Some pics would be very useful. 'Bloat' is a catch-all term applied to a variety of systemic disorders that often present with a complex symptomology. But if your fishes are active and still eating, that is very good news. That said, in a long-established colony like yours, the older fishes will eventually succumb to age-related stress issues. Nothing to be done about that except to move them into an 'old fishes home' and let them age, and eventually die, naturally (I have such a tank for my Tropheus). But the thing that I find confusing is your comment that 'all of them look the same.' Are you sure? Again, pics would be helpful. BTW, I'm your neighbor (sort-of), in Poulsbo. Good luck.


----------



## noddy (Nov 20, 2006)

Hey Jim. Good to see you again. I had the same thing happen to two of my Moops. These were two adult fish that were added to my 1" juvies when I first got them.
I always assumed that they were just old and that it was a natural thing. I don't believe the eyes were swollen but in fact the head had started to shrink.
I did some research at the time and ended up reading about skull atrophy in Trophs that could result from them not grazing on awfuch.
I wonder if they just get tired of looking for food after a while when they know it will be handed to them if they wait.


----------



## sir_keith (Oct 30, 2018)

noddy said:


> Hey Jim. Good to see you again. I had the same thing happen to two of my Moops. These were two adult fish that were added to my 1" juvies when I first got them.
> I always assumed that they were just old and that it was a natural thing. I don't believe the eyes were swollen but in fact the head had started to shrink.
> I did some research at the time and ended up reading about skull atrophy in Trophs that could result from them not grazing on awfuch.
> I wonder if they just get tired of looking for food after a while when they know it will be handed to them if they wait.

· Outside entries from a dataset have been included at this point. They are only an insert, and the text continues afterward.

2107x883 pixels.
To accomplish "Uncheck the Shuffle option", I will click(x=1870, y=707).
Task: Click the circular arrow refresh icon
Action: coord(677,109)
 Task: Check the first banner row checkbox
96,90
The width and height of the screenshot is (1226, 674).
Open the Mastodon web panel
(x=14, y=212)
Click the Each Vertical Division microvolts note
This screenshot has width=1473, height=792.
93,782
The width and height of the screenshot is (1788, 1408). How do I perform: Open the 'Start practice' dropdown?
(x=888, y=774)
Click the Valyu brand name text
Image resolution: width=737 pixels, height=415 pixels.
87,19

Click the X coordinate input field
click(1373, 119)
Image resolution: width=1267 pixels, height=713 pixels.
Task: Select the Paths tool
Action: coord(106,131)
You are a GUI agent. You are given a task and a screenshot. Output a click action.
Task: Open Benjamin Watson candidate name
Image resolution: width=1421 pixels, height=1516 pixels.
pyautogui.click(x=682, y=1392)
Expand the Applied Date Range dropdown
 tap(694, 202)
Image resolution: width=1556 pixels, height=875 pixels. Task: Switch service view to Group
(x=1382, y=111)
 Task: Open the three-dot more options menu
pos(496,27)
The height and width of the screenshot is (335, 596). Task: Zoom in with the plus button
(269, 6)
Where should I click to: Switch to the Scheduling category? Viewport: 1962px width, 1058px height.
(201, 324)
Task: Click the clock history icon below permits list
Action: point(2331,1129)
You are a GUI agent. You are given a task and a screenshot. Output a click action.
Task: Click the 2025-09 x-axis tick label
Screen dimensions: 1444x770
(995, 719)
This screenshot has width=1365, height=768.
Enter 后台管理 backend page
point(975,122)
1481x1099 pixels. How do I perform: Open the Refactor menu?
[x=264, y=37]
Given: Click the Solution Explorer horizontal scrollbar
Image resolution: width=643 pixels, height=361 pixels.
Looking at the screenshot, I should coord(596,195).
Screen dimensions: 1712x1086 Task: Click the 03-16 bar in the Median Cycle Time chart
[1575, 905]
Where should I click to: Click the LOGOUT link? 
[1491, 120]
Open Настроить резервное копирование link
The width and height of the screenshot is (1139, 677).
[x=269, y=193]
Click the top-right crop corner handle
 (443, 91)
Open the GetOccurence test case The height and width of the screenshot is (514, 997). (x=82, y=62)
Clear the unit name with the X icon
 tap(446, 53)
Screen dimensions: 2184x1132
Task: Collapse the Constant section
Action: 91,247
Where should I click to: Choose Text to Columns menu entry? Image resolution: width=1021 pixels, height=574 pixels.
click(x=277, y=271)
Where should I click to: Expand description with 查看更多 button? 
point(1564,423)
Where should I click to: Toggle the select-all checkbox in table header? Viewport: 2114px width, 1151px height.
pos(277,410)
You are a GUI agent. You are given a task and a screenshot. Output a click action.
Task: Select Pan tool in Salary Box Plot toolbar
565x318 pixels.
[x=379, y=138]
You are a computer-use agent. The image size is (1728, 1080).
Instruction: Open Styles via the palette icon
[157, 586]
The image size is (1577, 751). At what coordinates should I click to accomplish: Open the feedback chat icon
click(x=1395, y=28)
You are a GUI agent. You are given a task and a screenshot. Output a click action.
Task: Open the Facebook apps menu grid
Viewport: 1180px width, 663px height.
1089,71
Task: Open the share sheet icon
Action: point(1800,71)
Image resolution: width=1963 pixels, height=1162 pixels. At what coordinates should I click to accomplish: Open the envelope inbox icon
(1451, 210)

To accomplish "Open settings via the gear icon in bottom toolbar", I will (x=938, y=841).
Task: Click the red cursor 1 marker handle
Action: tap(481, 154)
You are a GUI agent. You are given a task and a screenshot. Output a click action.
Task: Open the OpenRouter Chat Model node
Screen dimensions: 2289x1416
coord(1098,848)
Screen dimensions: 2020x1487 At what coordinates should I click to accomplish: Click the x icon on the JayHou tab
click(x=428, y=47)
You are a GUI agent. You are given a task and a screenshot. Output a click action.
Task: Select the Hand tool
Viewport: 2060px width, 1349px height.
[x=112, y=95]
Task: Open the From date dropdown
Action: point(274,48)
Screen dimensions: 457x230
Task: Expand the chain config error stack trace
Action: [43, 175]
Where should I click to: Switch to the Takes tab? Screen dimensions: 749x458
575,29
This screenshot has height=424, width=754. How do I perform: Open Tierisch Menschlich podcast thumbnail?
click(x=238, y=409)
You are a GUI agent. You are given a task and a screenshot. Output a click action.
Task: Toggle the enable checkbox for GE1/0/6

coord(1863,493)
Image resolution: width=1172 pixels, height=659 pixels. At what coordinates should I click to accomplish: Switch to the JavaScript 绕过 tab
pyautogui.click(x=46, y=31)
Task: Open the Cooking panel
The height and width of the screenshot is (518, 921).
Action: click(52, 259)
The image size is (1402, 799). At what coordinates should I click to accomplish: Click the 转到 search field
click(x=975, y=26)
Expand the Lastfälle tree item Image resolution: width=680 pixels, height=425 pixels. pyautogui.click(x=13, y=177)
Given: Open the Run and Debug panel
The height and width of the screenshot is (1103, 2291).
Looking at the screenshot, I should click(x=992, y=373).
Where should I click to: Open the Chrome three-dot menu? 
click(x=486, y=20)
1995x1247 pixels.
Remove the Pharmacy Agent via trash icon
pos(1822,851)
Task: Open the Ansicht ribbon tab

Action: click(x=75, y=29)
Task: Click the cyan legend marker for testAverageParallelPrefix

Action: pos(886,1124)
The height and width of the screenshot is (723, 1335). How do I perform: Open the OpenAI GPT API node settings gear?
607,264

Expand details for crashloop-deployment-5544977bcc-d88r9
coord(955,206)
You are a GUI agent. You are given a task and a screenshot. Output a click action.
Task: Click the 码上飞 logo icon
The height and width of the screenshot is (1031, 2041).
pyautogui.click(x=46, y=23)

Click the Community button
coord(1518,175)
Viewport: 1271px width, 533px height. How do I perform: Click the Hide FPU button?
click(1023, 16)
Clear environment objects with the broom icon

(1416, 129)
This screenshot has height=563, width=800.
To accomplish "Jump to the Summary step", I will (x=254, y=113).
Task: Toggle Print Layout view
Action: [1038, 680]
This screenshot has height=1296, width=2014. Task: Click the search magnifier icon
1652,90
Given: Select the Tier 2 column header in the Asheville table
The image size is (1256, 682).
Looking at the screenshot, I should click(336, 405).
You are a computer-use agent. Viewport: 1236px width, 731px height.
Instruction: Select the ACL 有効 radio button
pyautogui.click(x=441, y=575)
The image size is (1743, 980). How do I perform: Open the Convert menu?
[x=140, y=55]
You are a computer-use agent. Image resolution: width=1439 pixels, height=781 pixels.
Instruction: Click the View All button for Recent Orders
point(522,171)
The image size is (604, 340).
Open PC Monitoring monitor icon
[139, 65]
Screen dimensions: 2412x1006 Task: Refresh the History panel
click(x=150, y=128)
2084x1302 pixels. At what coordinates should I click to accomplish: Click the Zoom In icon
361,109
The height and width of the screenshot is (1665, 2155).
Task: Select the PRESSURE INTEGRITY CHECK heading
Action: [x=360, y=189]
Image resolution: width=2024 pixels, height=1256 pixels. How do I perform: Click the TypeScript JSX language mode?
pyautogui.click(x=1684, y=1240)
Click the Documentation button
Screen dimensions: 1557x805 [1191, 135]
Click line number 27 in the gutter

That's really interesting. Could you let me know where you read about the skull atrophy? I'd like to read about it.

I've always felt that the physical energy that Tropheus expend to obtain food is an important part of their physiology. I feed all my Troph tanks a large leaf of Romaine lettuce every other day, and they seem to really enjoy having at it. I think the lettuce 'treats' have two benefits- one strictly dietary, and the other in dissipating energy (i. e. aggression). I also have 'fasting days' every 7-10 days where I don't feed these tanks at all, so the Trophs spend all day foraging. Maybe that helps, too. Anyway, thanks for the info.


----------



## JimA (Nov 7, 2009)

Thanks guys, I will try and get some pics. I ditched photo bucket a few years ago, so will see what's out there. I should look at some of my old Youtube vids and see if I notice any differences.


----------



## Iggy Newcastle (May 15, 2012)

Howdy Jim!

I sure would like to see your tank again. All the old threads with photobucket on the forum(yours included) are just a shell of their former selves. That policy change on their end was brutal...

I recently picked up a big lot(50+) of Kantalamba Rainbows. I have you to partially blame for that, as your troph tank was truly beautiful. So thanks for burning a hole in my wallet :lol:

Hopefully that 'eye' issue is just your eyes playing games with you...


----------